[Passage provided]
····················
Yeah, but I think barring the, um, but barring some like competitive force like a CES getting their shit together, um, I think that the rates on the live event expansion probably increase, not go down, because you can charge a premium, at least from what we've been able to surmise.
We're currently getting a premium versus— I mean, it's really just as simple as like long-term versus short-term, right? Like, yeah, put a trailer on a show for 10 months versus like, hey, you got to send this thing out to the desert for 3 days for, uh, Coachella. Like, we just get the premium on the short-term rental, and unlike we look at on an ADR basis, right?
Oh, right on. Cool.
Yeah. Um, and when you guys are looking at utilization, are you looking at— is it, uh, time utilization or is it— it's not revenue utilization, right? No, it's time utilization. Yeah. And then are you looking at, uh, the— how do I ask this— the ability to turn the vehicle? Because some, like, for example, uh, trailer goes out on rent, it gets a week on both sides of the rental, um, in hiatus, and then there's time in the period of the rental where there's hiatus. Is that full period of rental— is that 100% utilized, or are you taking it on and off rent during those periods of hiatus to kind of reflect that it's not earning revenue?
····················
Data collected from a set:
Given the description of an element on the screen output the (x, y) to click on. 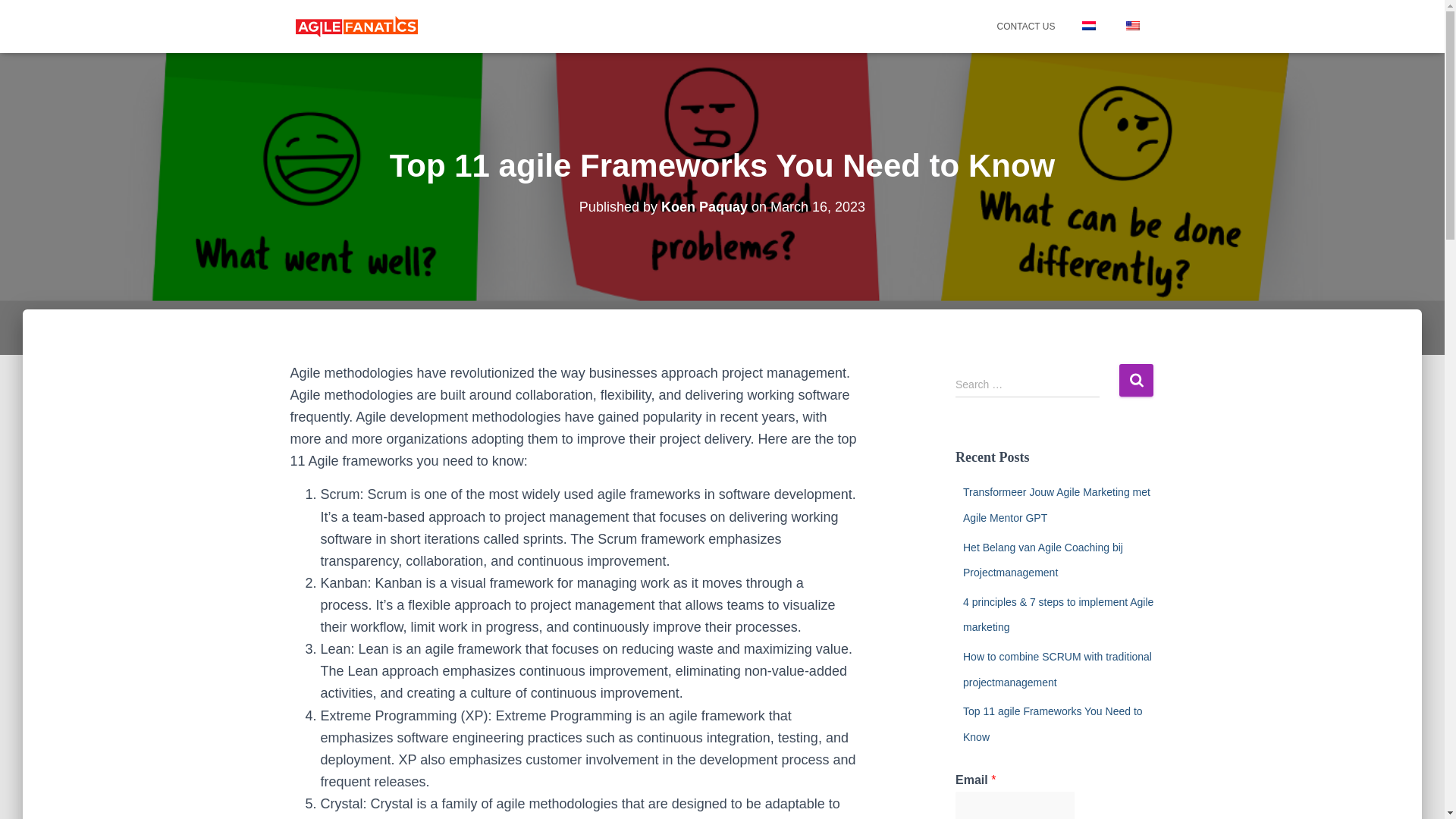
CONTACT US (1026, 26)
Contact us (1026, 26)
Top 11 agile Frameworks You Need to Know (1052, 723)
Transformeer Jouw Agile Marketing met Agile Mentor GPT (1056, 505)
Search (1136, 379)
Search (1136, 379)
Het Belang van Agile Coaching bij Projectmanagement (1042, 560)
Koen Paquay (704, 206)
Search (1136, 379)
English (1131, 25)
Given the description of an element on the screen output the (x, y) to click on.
····················
[Written tasks]
1. According to the trailer rental transcript, why should rates on the live event expansion go up rather than down? Answer in one to three sentences.
2. Could you write the next part of the trailer rental transcript, starting right after its final question?

[The responses]
1. Short-term rentals for live events can be charged at a premium. The speaker contrasts putting a trailer on a show for 10 months with sending one to the desert for 3 days for Coachella, and says they already get the premium on the short-term rental.

2.
It's a great question. I'm trying to remember how we— I, I think what we do is we keep it on rent so it's utilized but at essentially $0.
But I mean, that's a more of a Pat question. That's how we do it. And then we take the average daily rate over the life of the rental. So, um, if you're make— if you're charging, uh, $1,000 a week, we're looking at an average daily rental rate of $133, or whatever that 1,000 divided by 7 is, so like $142. Um, rather than saying, well, we made $200 a day on the rental, but we only rented it for 5 days a week.
Yep.
Um, okay, so I think we're aligned, uh, methodology there. Um, I think the reason I had adjusted the trailer rate down was because I assumed there was a lot of logistic time getting it to and from the location, that even if we were only charging the festival for 4 days or a week of rental, that that vehicle would actually not be available for 2 weeks because of just the process of getting it out there, getting it back, any time that needed to like get that vehicle back into service. Um, Maybe that assumption is incorrect, but I think that was the—
No, that's pretty good. That's actually— well, Sean, to confirm, but I feel like that isn't— it's not bad.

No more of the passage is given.